**RECORDS SUPPLIED:**

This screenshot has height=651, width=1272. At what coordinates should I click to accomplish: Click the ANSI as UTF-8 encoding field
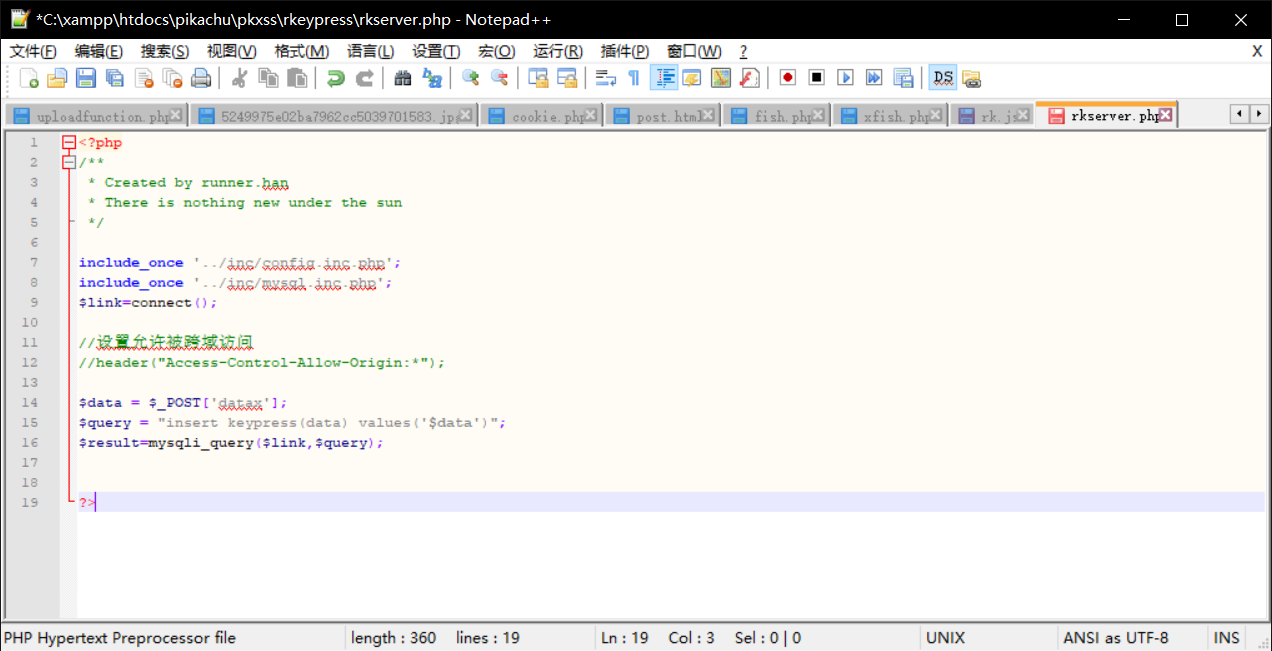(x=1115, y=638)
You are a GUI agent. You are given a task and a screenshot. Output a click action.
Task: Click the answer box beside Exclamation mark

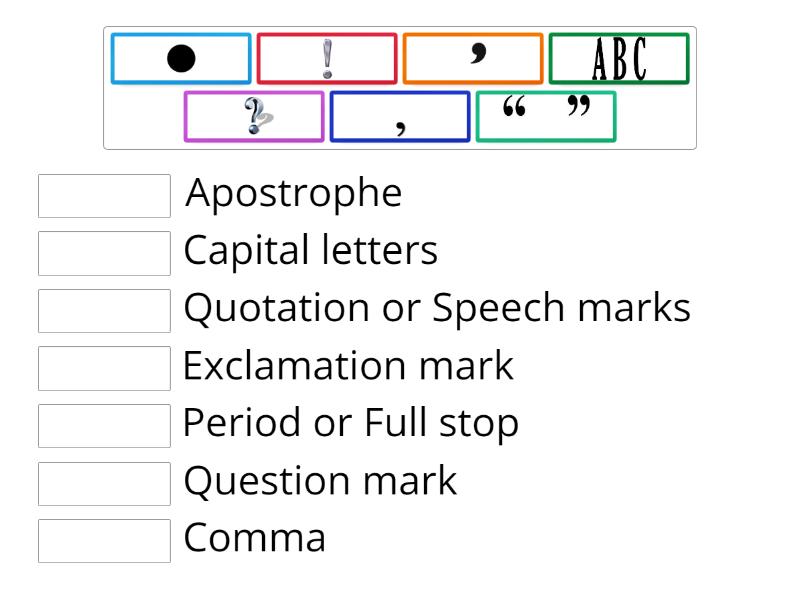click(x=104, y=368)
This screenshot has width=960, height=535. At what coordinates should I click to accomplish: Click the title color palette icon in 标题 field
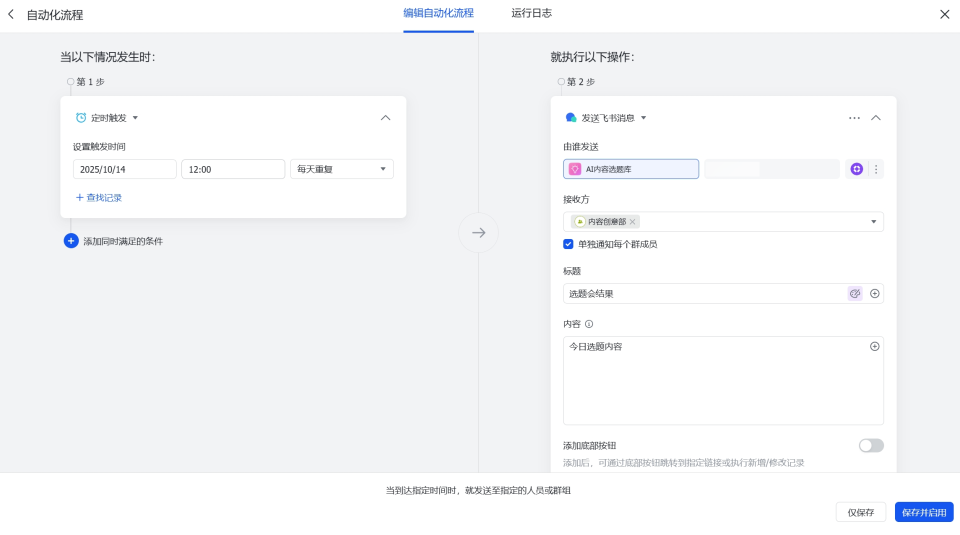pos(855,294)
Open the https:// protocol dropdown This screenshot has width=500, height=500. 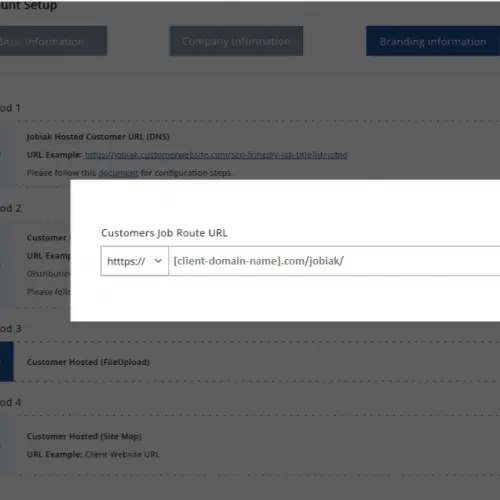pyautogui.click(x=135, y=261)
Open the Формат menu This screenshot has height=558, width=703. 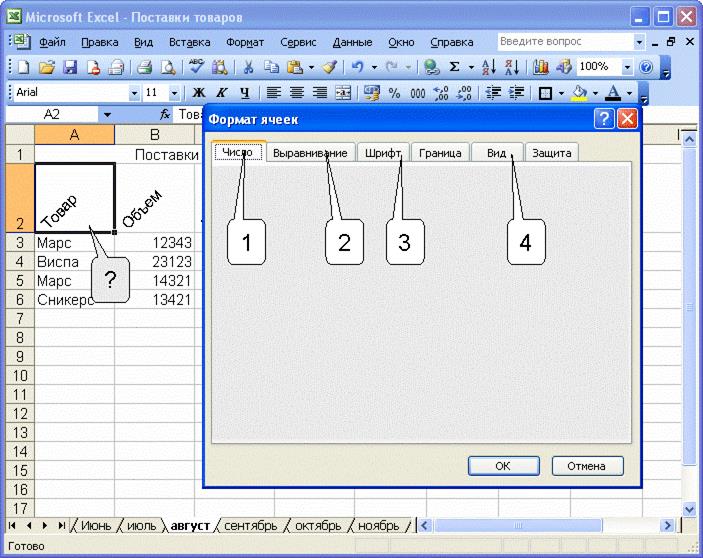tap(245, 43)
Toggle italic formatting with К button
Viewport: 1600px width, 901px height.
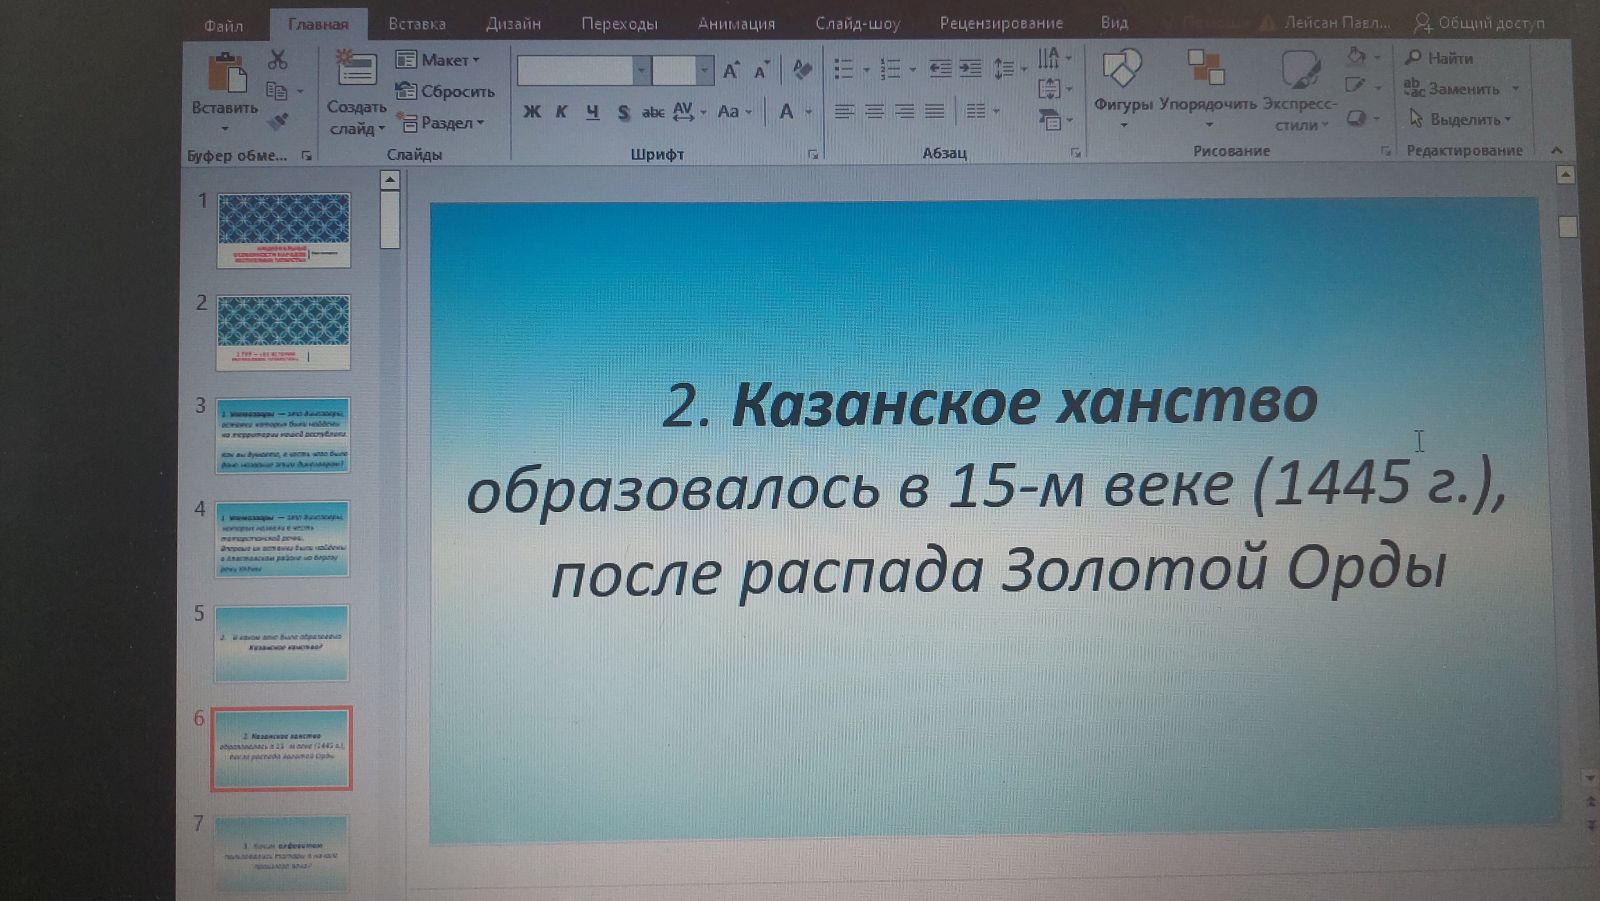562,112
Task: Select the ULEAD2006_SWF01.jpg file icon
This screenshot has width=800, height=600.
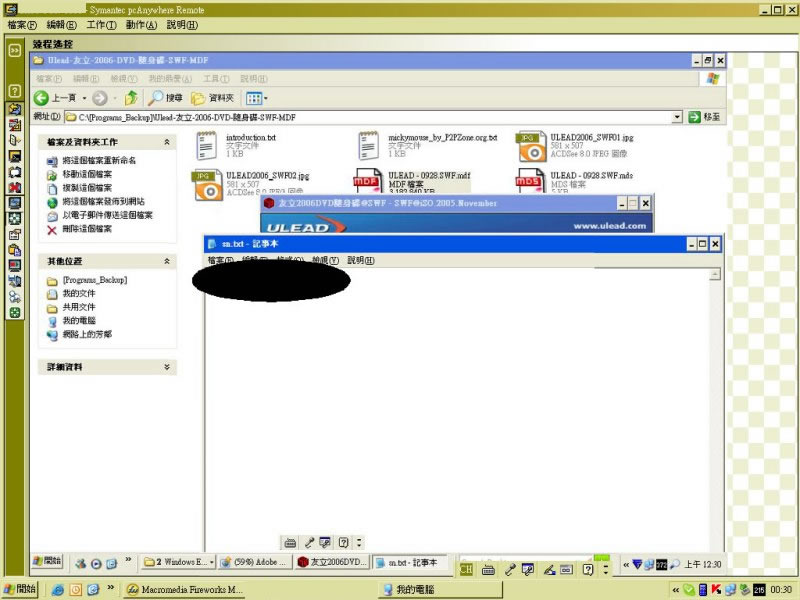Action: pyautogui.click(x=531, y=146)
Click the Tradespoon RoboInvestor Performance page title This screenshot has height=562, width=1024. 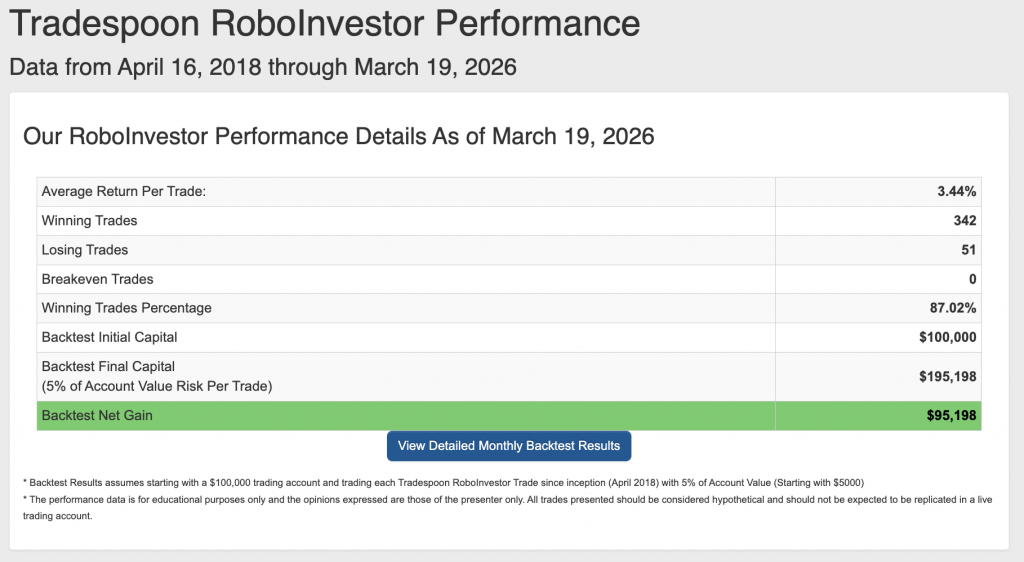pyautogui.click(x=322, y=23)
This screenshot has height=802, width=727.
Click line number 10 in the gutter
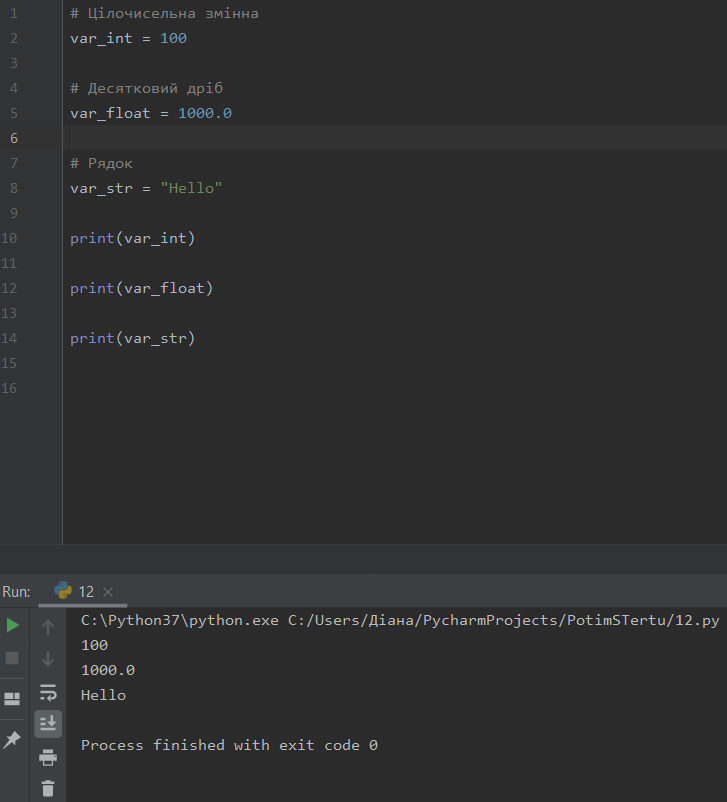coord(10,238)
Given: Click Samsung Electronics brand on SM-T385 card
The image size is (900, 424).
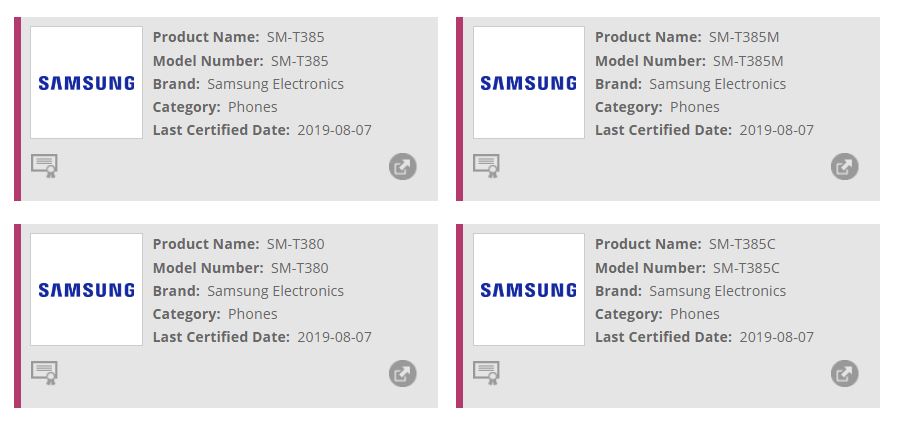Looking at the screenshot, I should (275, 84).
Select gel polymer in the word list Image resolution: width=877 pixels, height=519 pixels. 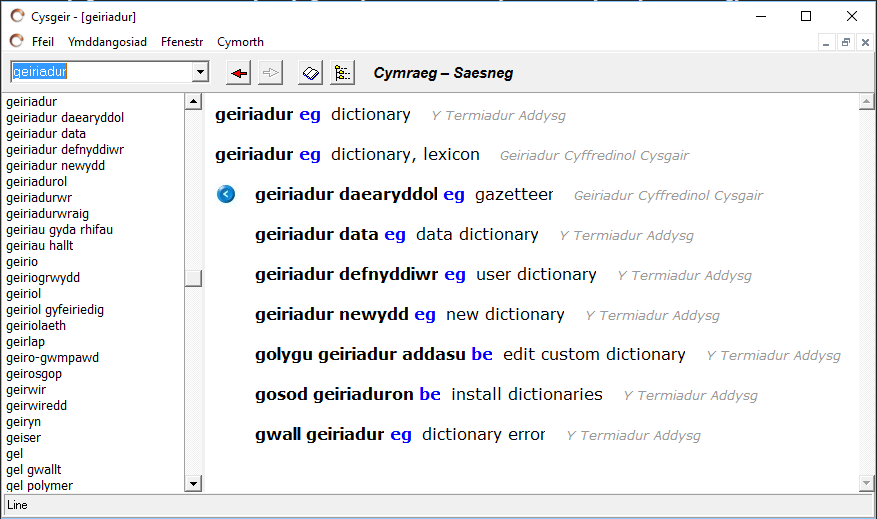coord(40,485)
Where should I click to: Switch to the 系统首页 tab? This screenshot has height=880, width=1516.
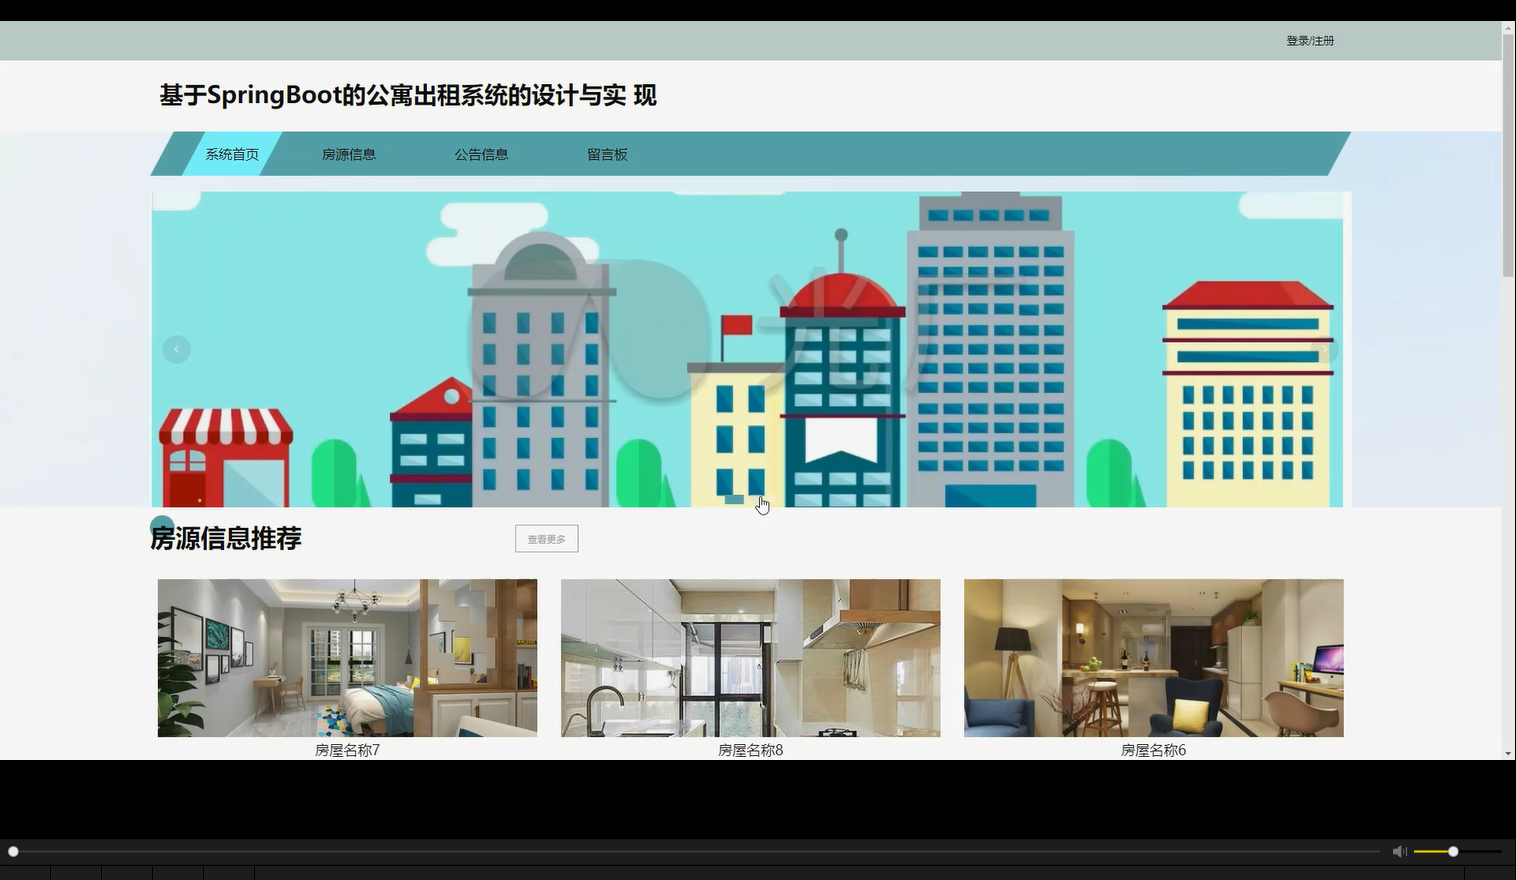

**TASK INSTRUCTIONS:**
Only lines belong in the copy: transcribe those from the start of the data through the line that contains "You are a GUI", and skip the pictures.

**YOUR RESPONSE:**
This screenshot has height=651, width=1272. At what coordinates should I click to accomplish: Click the ANSI as UTF-8 encoding field
(x=1115, y=638)
You are a GUI agent. You are given a task and a screenshot. Output a click action.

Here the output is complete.